▶ [THE INPUT]:
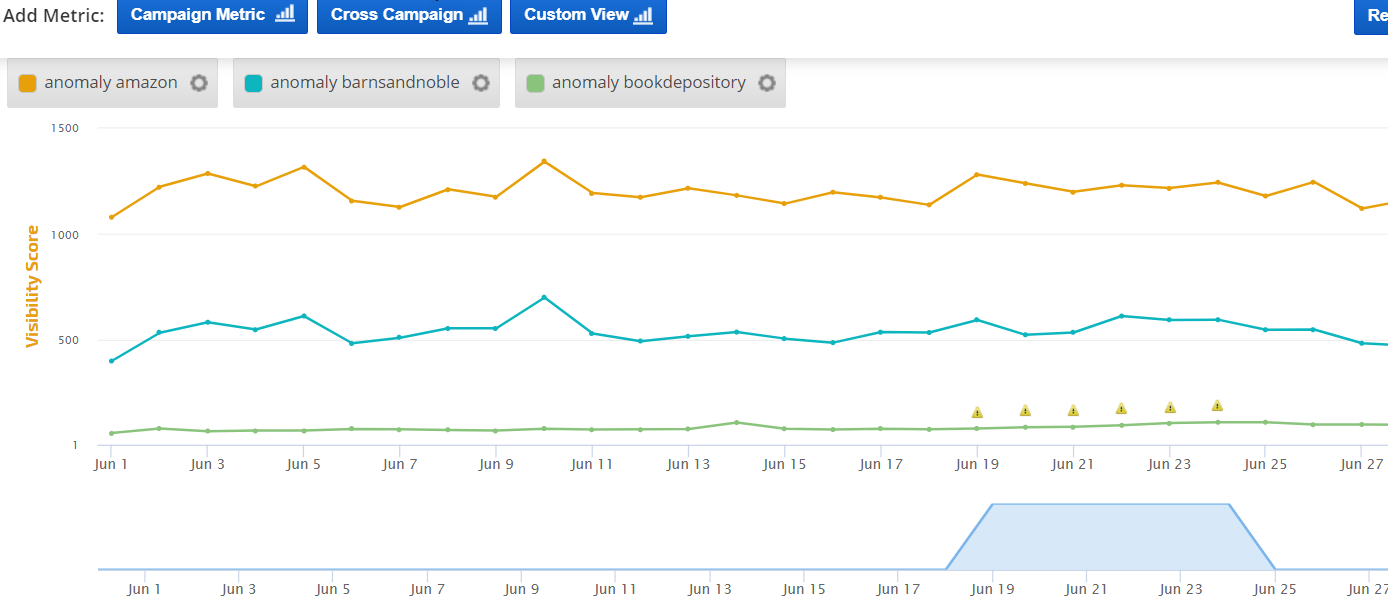Open settings gear for anomaly amazon
1388x604 pixels.
199,83
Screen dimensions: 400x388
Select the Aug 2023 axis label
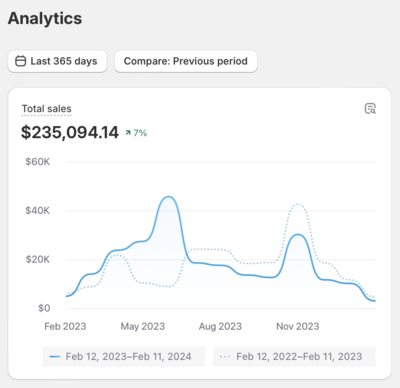coord(220,326)
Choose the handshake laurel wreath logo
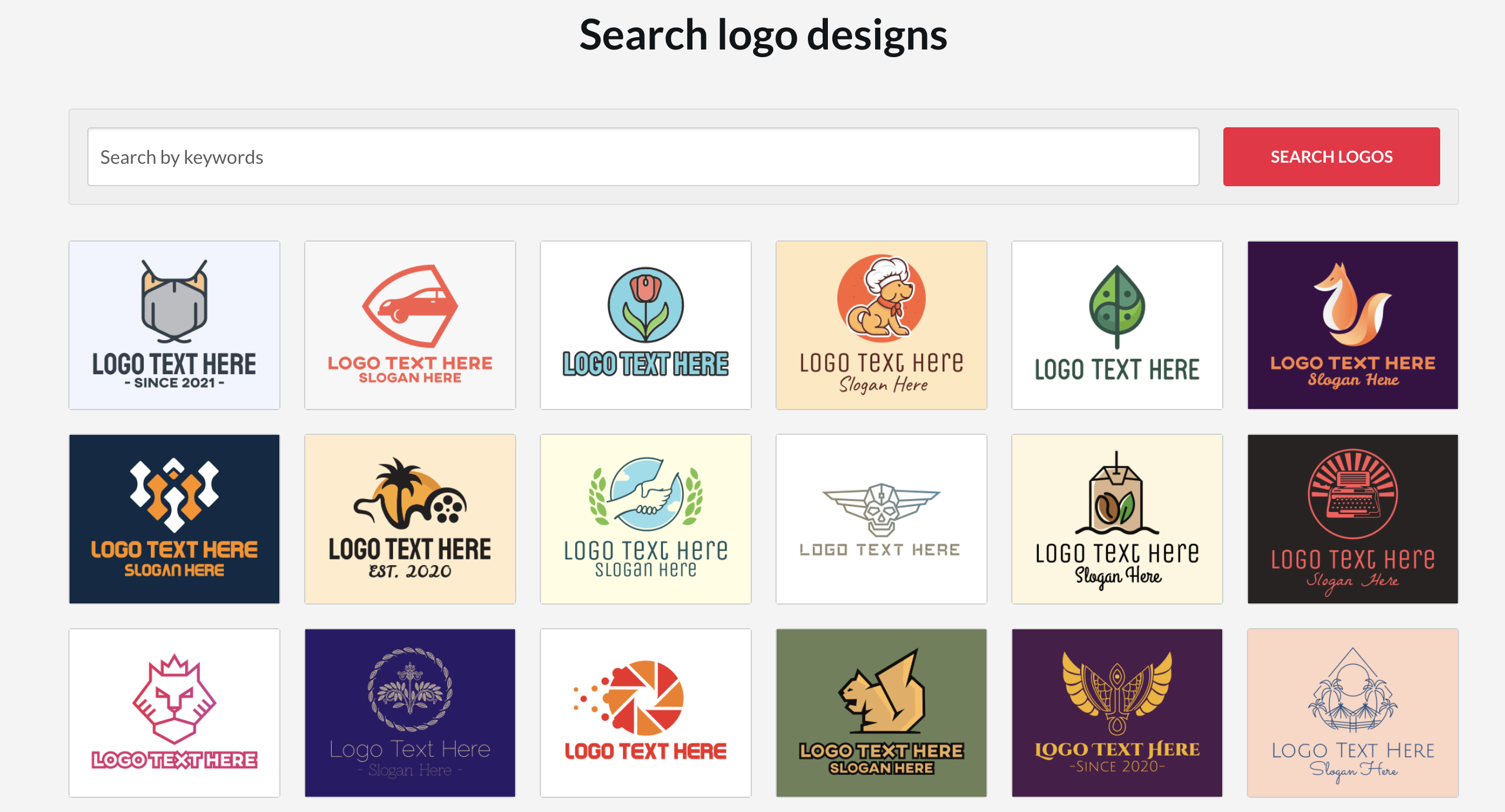1505x812 pixels. pos(646,519)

▶ [THE PROBLEM]: Copy the records above line for line, without changing any wording, and leave out the pictures.

▶ [SOLUTION TO THIS PROBLEM]:
Open settings gear for anomaly amazon
1388x604 pixels.
199,83
Screen dimensions: 400x388
Select the Aug 2023 axis label
coord(220,326)
Choose the handshake laurel wreath logo
1505x812 pixels. pos(646,519)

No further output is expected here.